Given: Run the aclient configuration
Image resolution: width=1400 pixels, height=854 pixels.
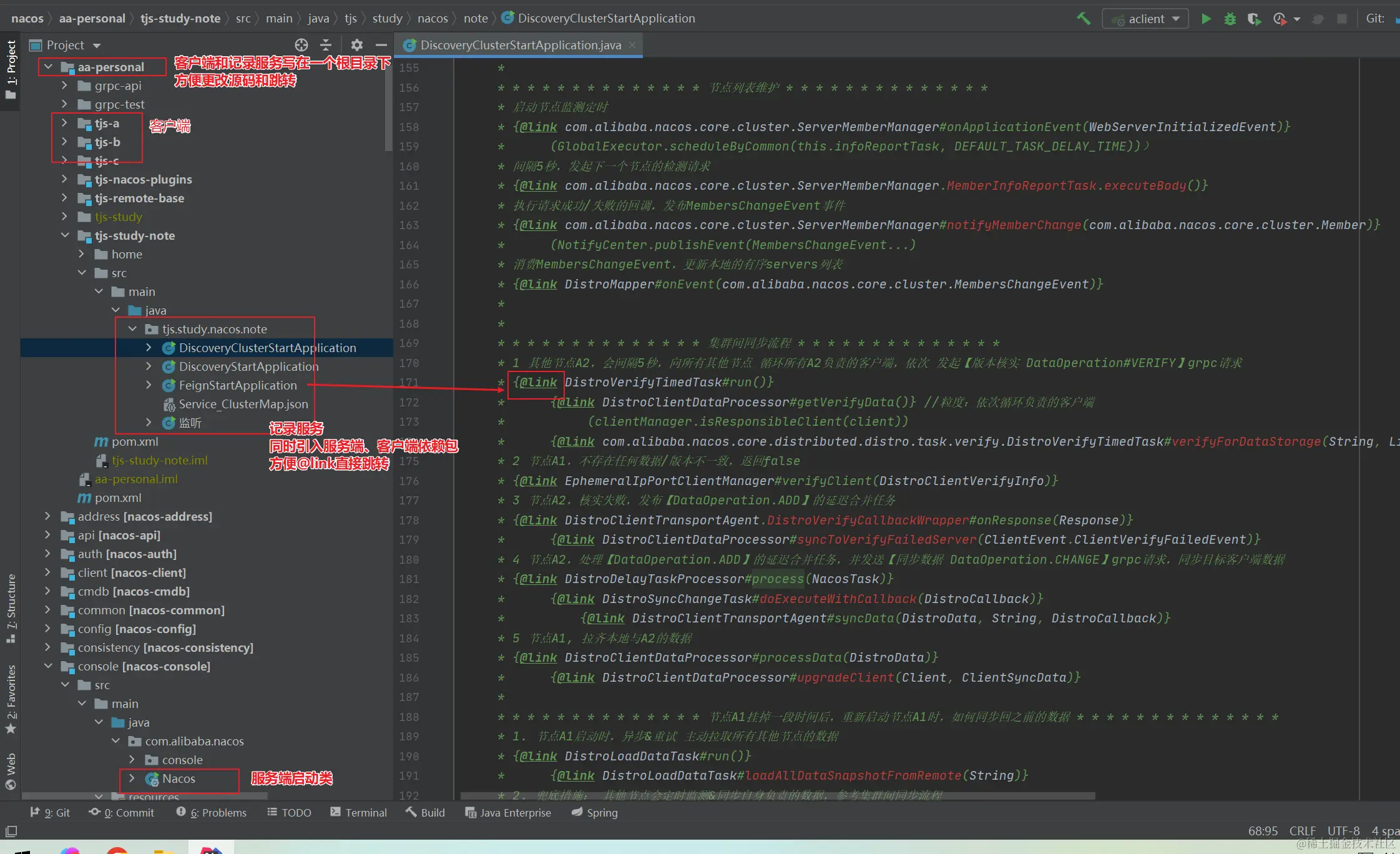Looking at the screenshot, I should pos(1206,19).
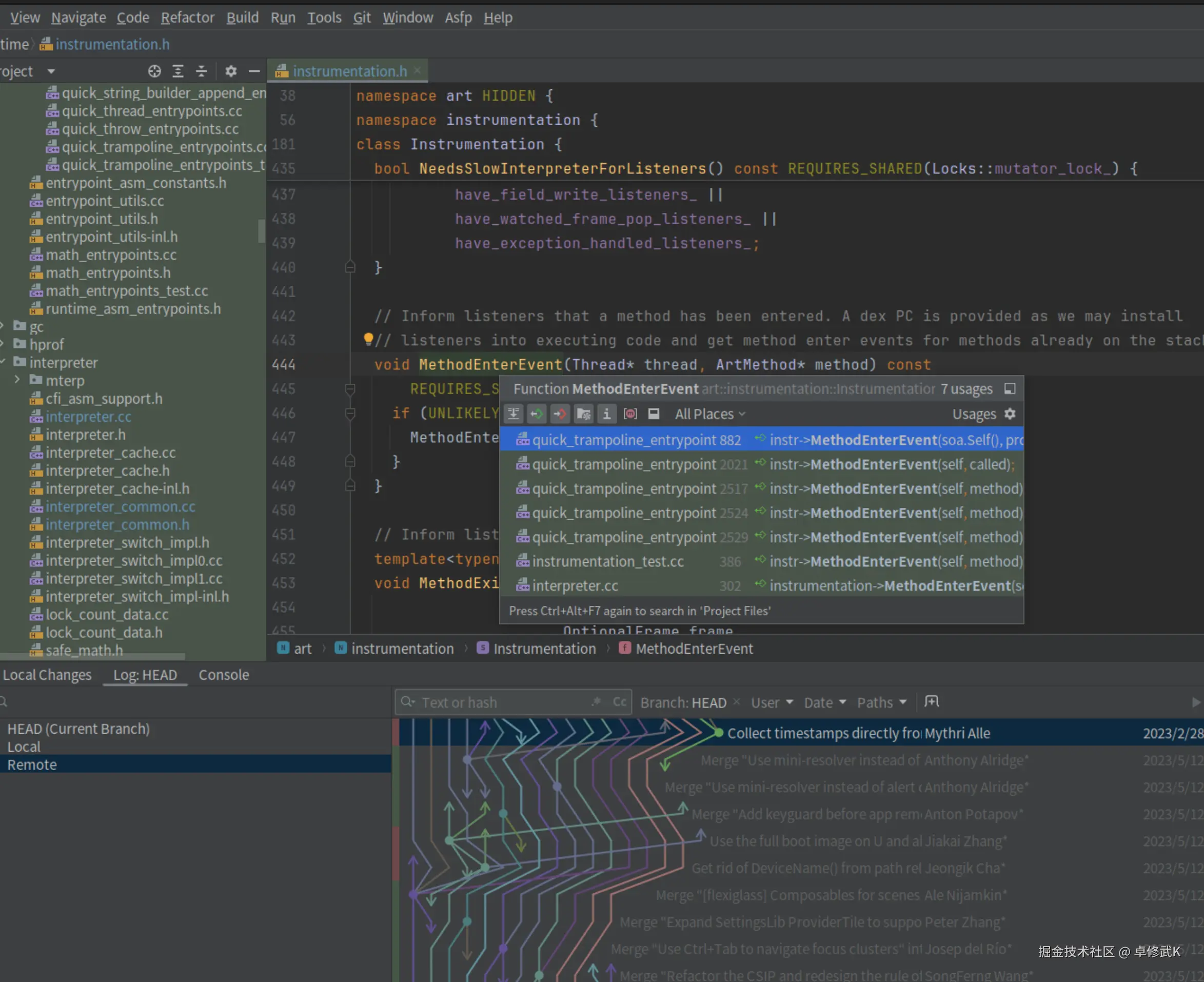Viewport: 1204px width, 982px height.
Task: Open usages popup settings gear
Action: [x=1010, y=414]
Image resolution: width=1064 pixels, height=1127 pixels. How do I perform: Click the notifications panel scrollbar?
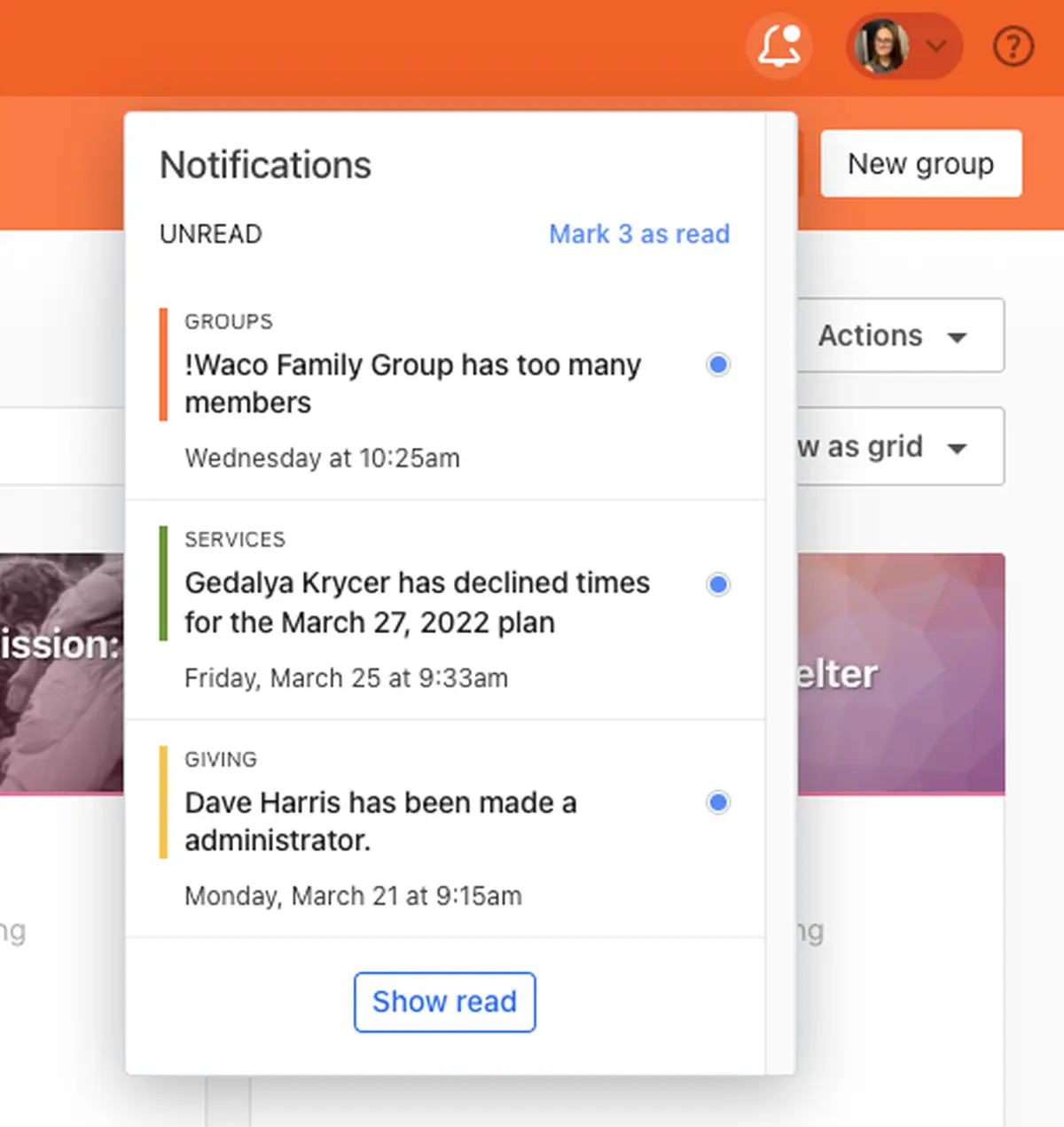click(x=780, y=592)
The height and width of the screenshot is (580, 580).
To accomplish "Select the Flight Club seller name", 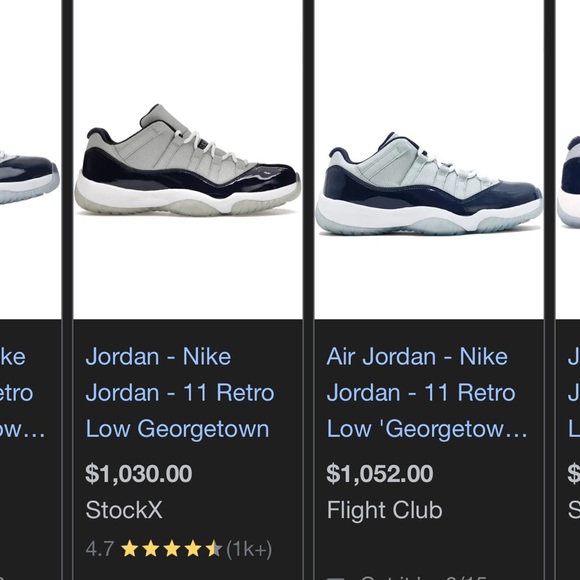I will (384, 510).
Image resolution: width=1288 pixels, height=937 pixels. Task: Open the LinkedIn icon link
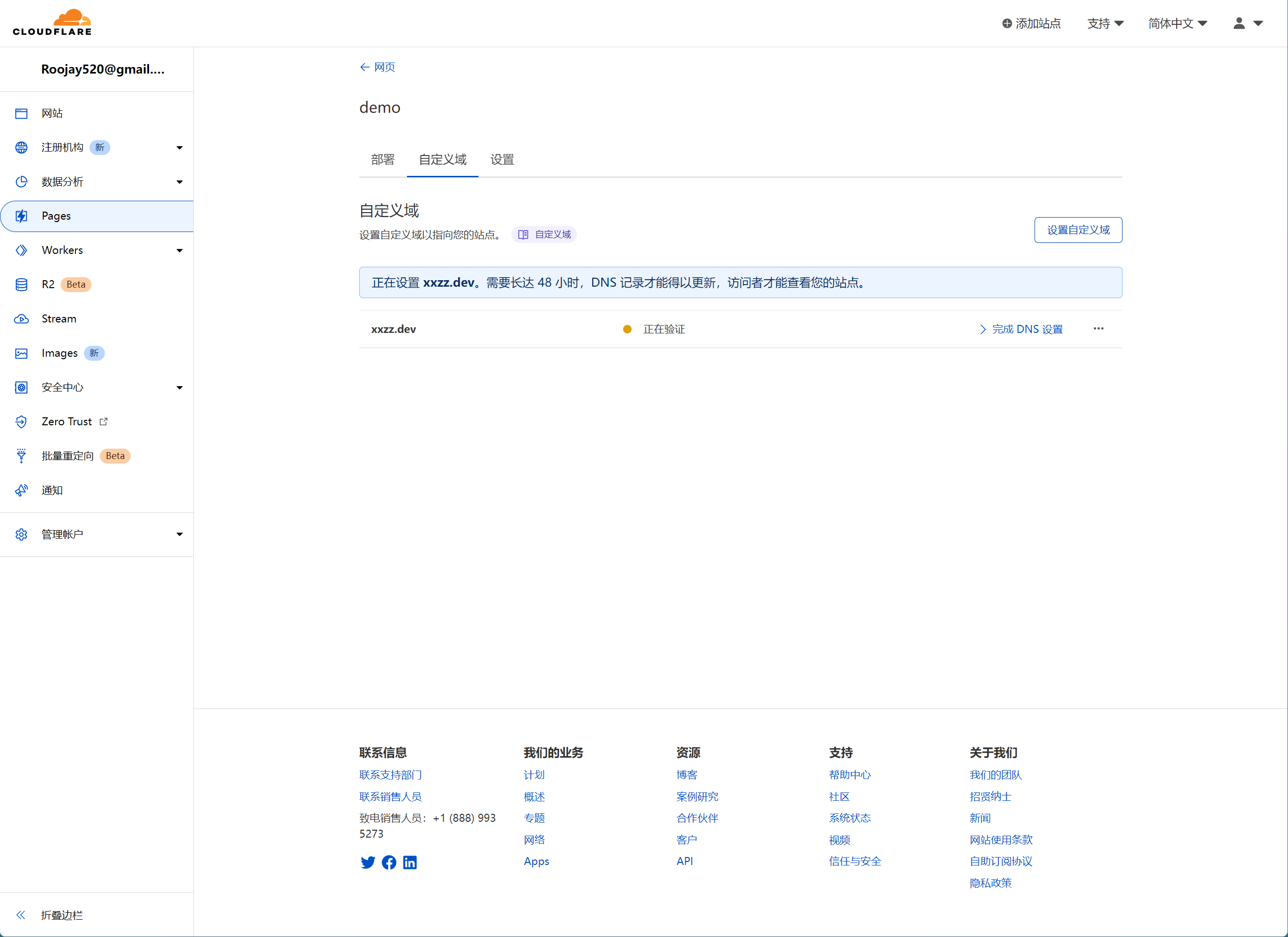[x=409, y=862]
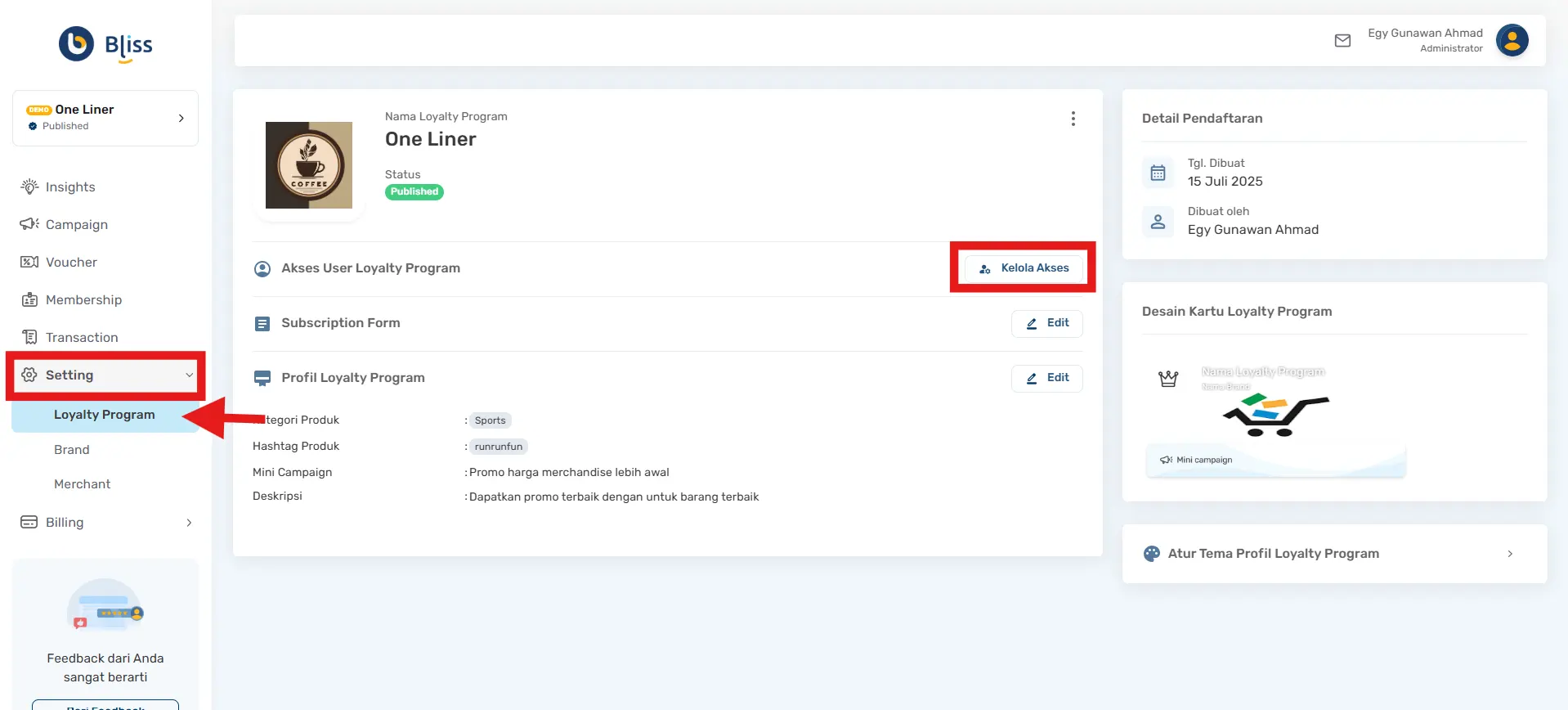The height and width of the screenshot is (710, 1568).
Task: Select Brand under Setting
Action: point(72,450)
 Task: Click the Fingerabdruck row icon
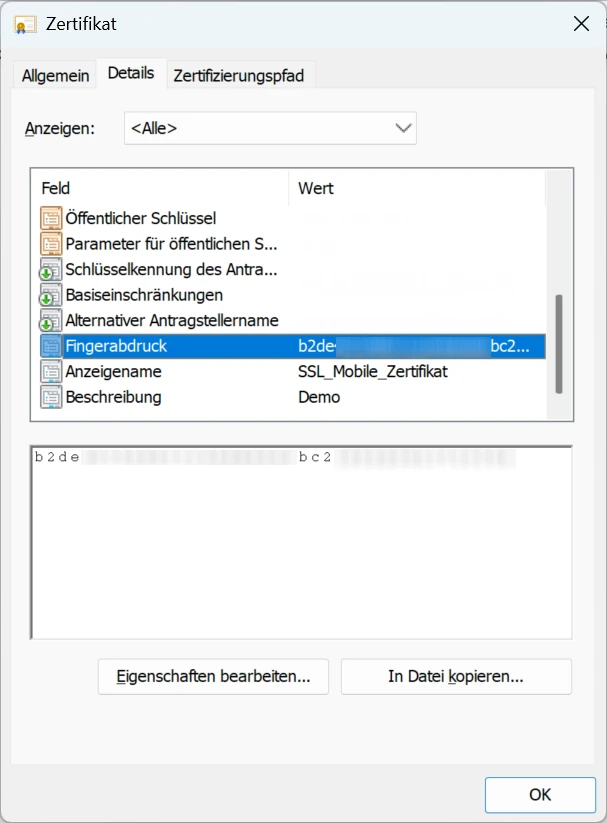point(52,345)
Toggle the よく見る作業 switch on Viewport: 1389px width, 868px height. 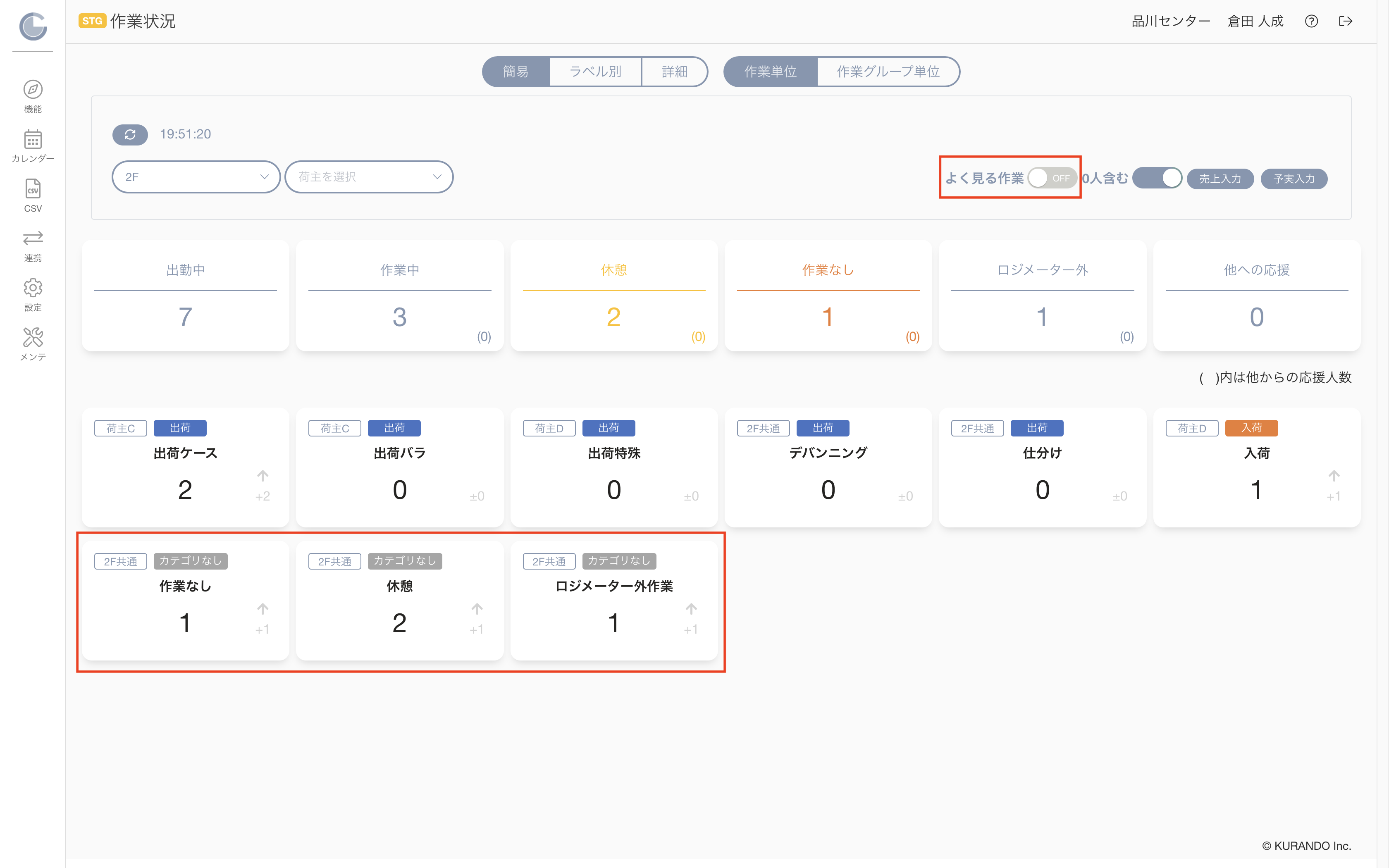[x=1052, y=178]
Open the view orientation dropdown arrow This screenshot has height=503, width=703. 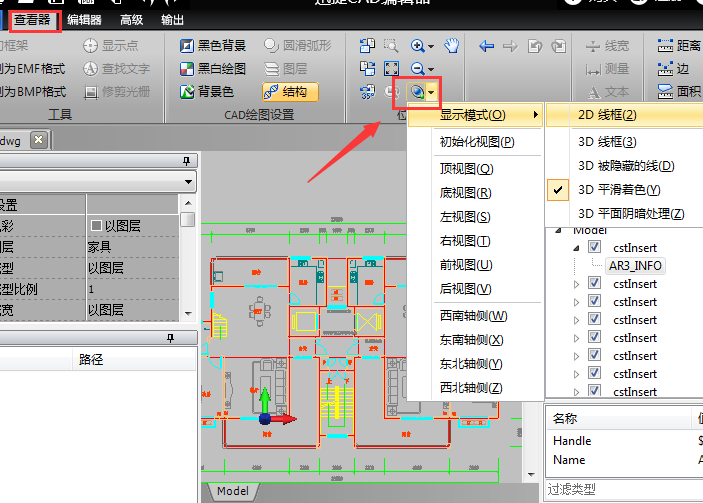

Short problem: Reproduce the records from the start through the line containing "click(x=780, y=592)", swapping "notifications" for "alerts" and leaving everything else unchanged. Omit the pictures.

Full solution:
Given: Run the aclient configuration
Image resolution: width=1400 pixels, height=854 pixels.
Looking at the screenshot, I should pos(1206,19).
Viewport: 1204px width, 982px height.
Task: Open usages popup settings gear
Action: [x=1010, y=414]
Image resolution: width=1064 pixels, height=1127 pixels. How do I perform: Click the alerts panel scrollbar?
click(x=780, y=592)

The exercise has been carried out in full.